● Given exercise: Copy each of the following rows word for word, keeping every line in its original order.
+-------+
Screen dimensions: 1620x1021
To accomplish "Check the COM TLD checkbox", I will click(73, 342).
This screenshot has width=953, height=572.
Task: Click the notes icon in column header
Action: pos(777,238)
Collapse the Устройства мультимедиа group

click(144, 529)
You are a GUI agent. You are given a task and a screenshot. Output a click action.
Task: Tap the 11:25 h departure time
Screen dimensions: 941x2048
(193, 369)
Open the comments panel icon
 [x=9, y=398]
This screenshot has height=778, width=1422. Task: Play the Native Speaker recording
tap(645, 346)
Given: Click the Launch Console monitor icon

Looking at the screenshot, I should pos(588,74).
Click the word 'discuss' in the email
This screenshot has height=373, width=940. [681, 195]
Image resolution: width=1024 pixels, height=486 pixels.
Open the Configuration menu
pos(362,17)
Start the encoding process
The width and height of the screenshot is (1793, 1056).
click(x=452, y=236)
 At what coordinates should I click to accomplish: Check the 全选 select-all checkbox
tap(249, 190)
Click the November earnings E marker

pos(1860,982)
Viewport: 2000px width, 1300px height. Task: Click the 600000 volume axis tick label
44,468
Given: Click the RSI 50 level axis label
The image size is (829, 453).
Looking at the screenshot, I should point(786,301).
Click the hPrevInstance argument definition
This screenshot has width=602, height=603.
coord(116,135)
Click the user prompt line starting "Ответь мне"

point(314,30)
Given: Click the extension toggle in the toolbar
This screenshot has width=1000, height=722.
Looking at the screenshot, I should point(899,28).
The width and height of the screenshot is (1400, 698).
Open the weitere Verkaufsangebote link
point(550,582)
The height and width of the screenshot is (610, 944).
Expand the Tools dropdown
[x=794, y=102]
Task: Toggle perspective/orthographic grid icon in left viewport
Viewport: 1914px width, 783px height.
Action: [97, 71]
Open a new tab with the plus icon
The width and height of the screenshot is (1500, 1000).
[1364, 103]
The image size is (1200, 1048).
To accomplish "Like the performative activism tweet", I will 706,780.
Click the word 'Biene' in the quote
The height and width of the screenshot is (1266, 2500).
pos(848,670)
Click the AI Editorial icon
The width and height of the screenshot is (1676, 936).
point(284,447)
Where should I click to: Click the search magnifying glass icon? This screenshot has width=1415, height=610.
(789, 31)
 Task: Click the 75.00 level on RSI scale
+-------+
● Expected answer:
Screen dimensions: 1620x1021
To accomplish "Check the COM TLD checkbox", I will click(73, 342).
This screenshot has width=953, height=572.
Task: Click the notes icon in column header
Action: pos(777,238)
Collapse the Устройства мультимедиа group

click(144, 529)
You are a GUI agent. You are given a task and a screenshot. Output a click action.
Task: Tap the 11:25 h departure time
Screen dimensions: 941x2048
(193, 369)
Open the comments panel icon
 [x=9, y=398]
This screenshot has height=778, width=1422. Task: Play the Native Speaker recording
tap(645, 346)
Given: Click the Launch Console monitor icon

Looking at the screenshot, I should pos(588,74).
Click the word 'discuss' in the email
This screenshot has height=373, width=940. [681, 195]
Image resolution: width=1024 pixels, height=486 pixels.
Open the Configuration menu
pos(362,17)
Start the encoding process
The width and height of the screenshot is (1793, 1056).
click(x=452, y=236)
 At what coordinates should I click to accomplish: Check the 全选 select-all checkbox
tap(249, 190)
Click the November earnings E marker

pos(1860,982)
Viewport: 2000px width, 1300px height. Task: Click the 600000 volume axis tick label
44,468
Given: Click the RSI 50 level axis label
The image size is (829, 453).
Looking at the screenshot, I should point(786,301).
Click the hPrevInstance argument definition
This screenshot has width=602, height=603.
coord(116,135)
Click the user prompt line starting "Ответь мне"

point(314,30)
Given: Click the extension toggle in the toolbar
This screenshot has width=1000, height=722.
Looking at the screenshot, I should point(899,28).
The width and height of the screenshot is (1400, 698).
Open the weitere Verkaufsangebote link
point(550,582)
The height and width of the screenshot is (610, 944).
Expand the Tools dropdown
[x=794, y=102]
Task: Toggle perspective/orthographic grid icon in left viewport
Viewport: 1914px width, 783px height.
Action: [97, 71]
Open a new tab with the plus icon
The width and height of the screenshot is (1500, 1000).
[1364, 103]
The image size is (1200, 1048).
To accomplish "Like the performative activism tweet", I will 706,780.
Click the word 'Biene' in the quote
The height and width of the screenshot is (1266, 2500).
pos(848,670)
Click the AI Editorial icon
The width and height of the screenshot is (1676, 936).
point(284,447)
Where should I click to: Click the search magnifying glass icon? This screenshot has width=1415, height=610.
(789, 31)
 Task: Click the 75.00 level on RSI scale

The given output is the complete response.